* **TASK TO COMPLETE**
Give an exact reproduction of the lines from the one with "Given: Add MX Master 4 to favorites heart" to the final line of the entries below, both ends included, and omit the pictures.

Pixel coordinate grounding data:
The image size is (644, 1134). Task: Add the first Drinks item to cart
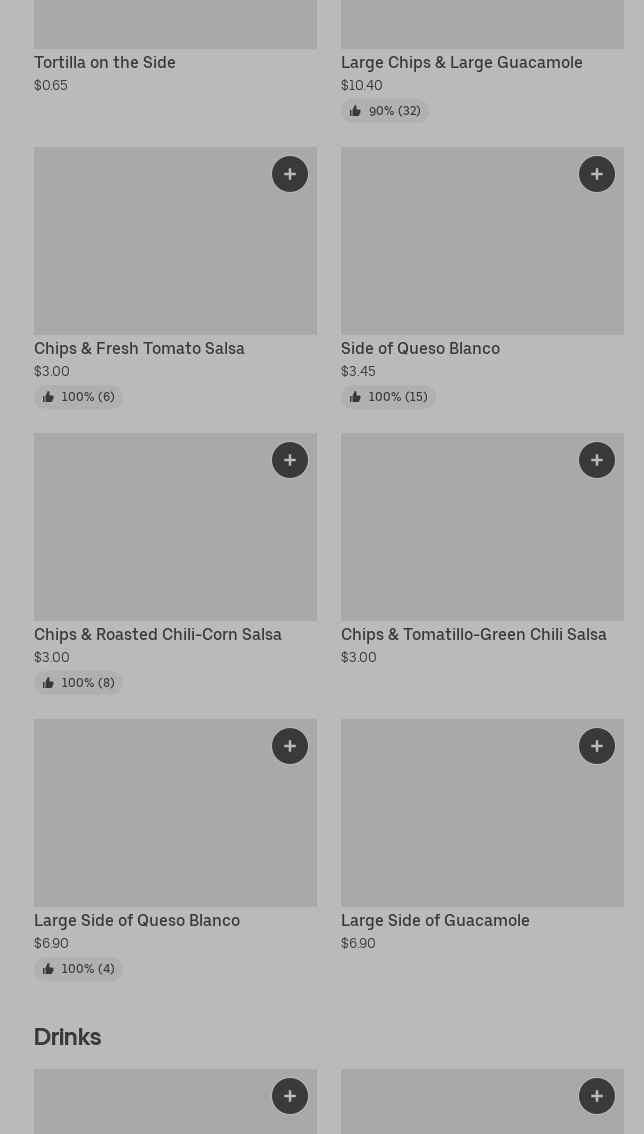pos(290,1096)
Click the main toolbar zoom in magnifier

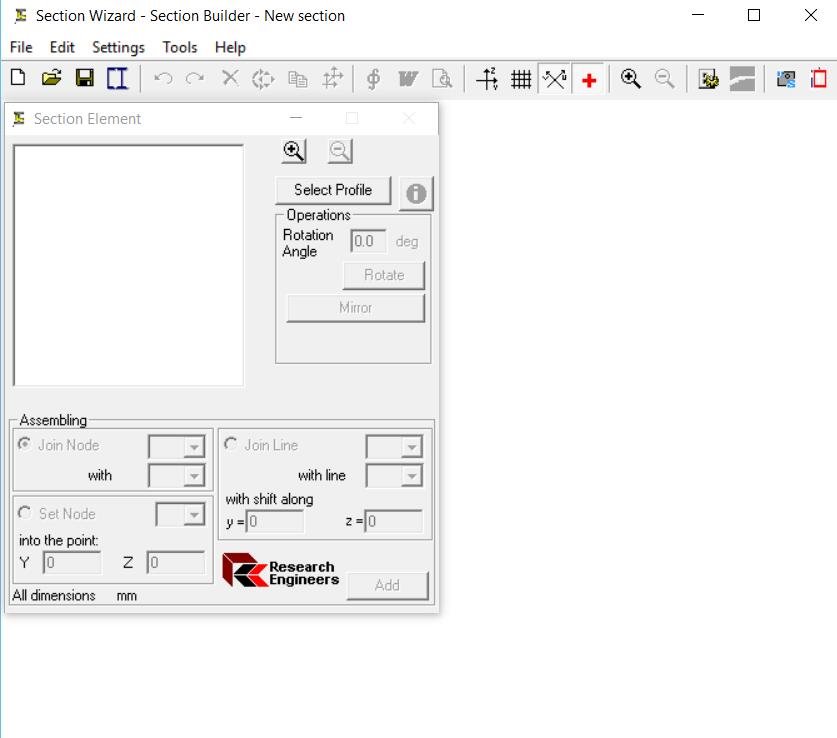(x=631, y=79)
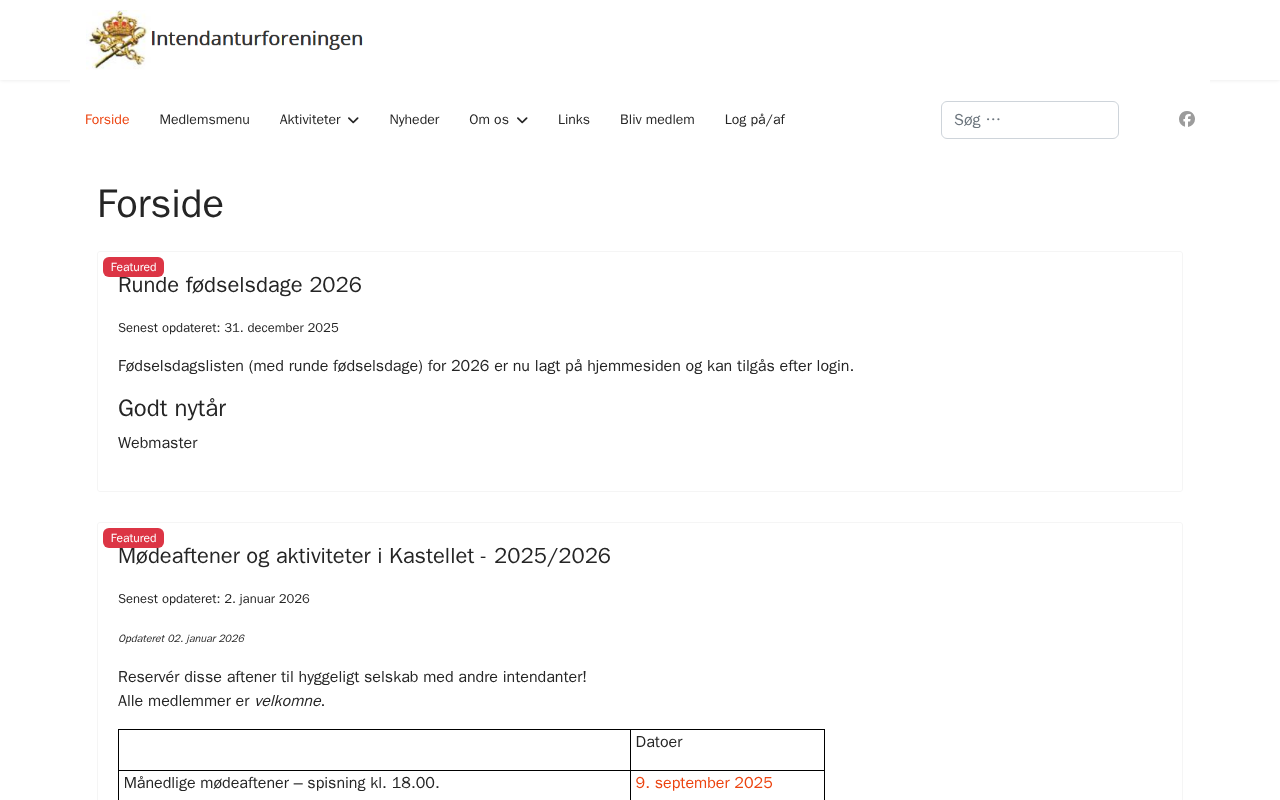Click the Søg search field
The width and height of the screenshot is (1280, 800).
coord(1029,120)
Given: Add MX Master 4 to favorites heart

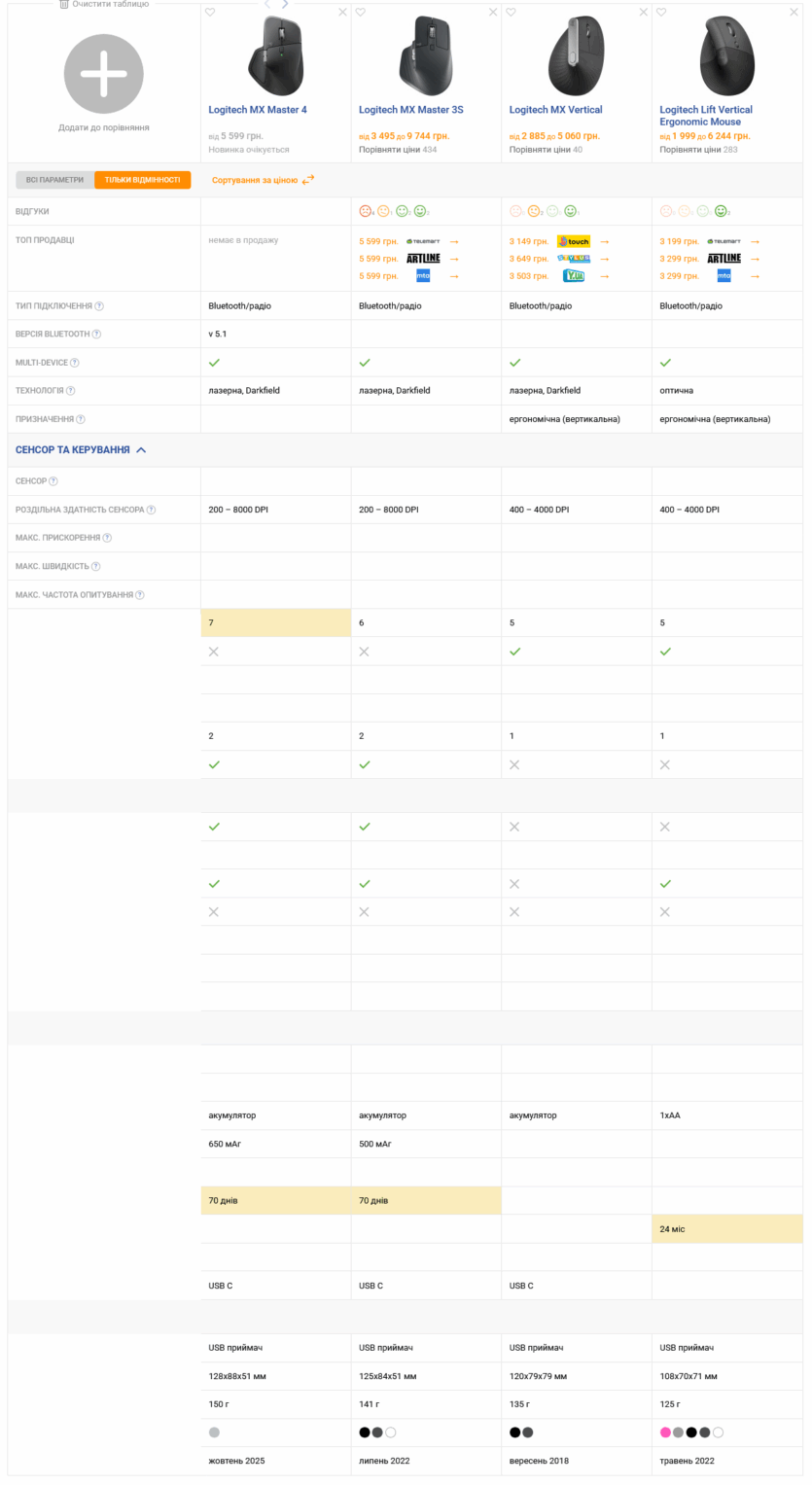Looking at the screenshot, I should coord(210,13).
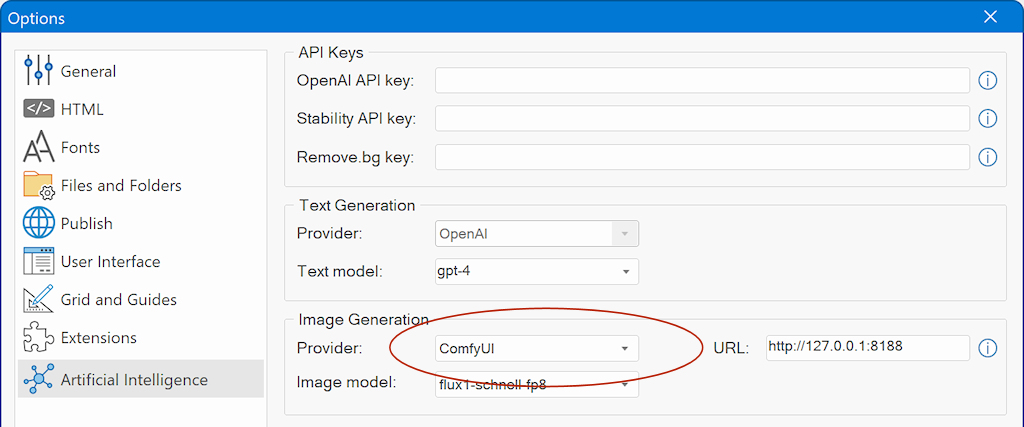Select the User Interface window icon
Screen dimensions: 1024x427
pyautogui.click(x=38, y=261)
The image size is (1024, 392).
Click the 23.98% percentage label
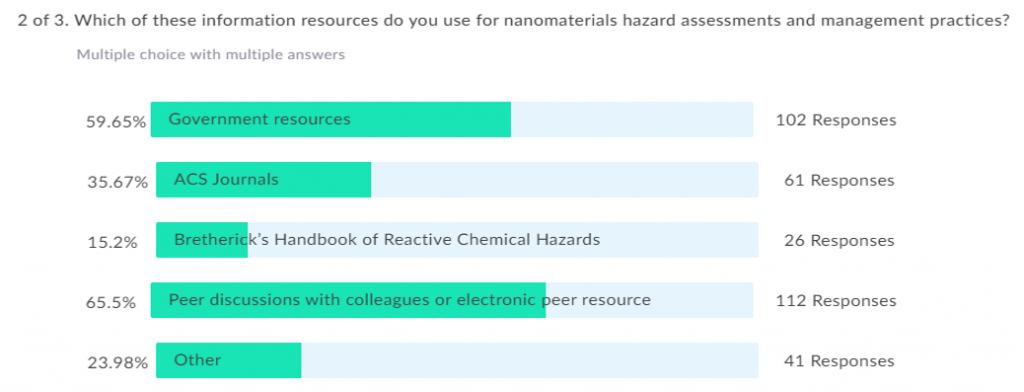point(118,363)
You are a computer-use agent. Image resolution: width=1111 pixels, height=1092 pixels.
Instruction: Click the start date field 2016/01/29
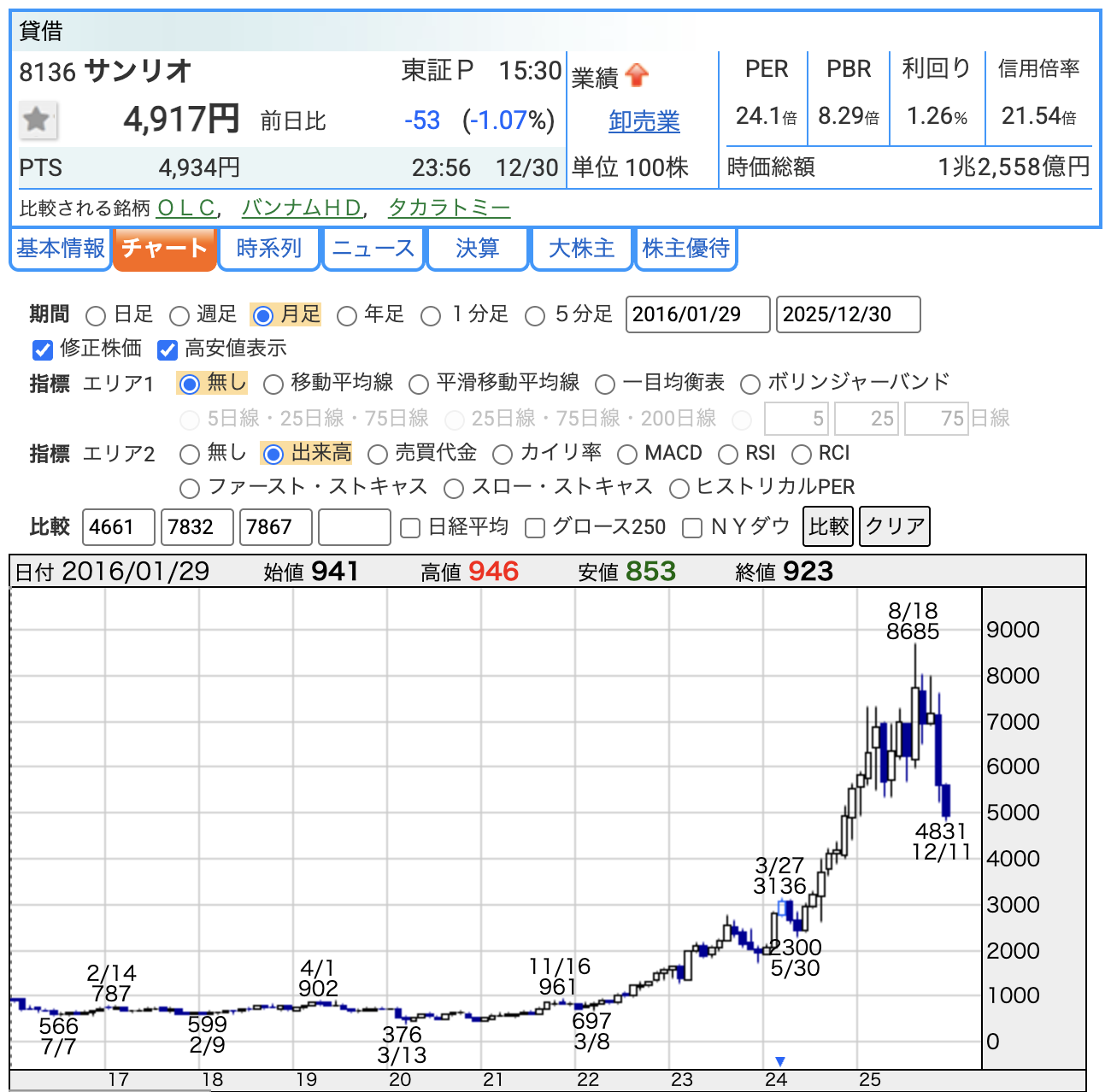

* **RESULT OF THIS TASK**
Given: Add MX Master 4 to favorites heart

Looking at the screenshot, I should coord(210,13).
Select the User Interface window icon
Screen dimensions: 1024x427
pyautogui.click(x=38, y=261)
The image size is (1024, 392).
Click the 23.98% percentage label
point(118,363)
You are a computer-use agent. Image resolution: width=1111 pixels, height=1092 pixels.
Instruction: Click the start date field 2016/01/29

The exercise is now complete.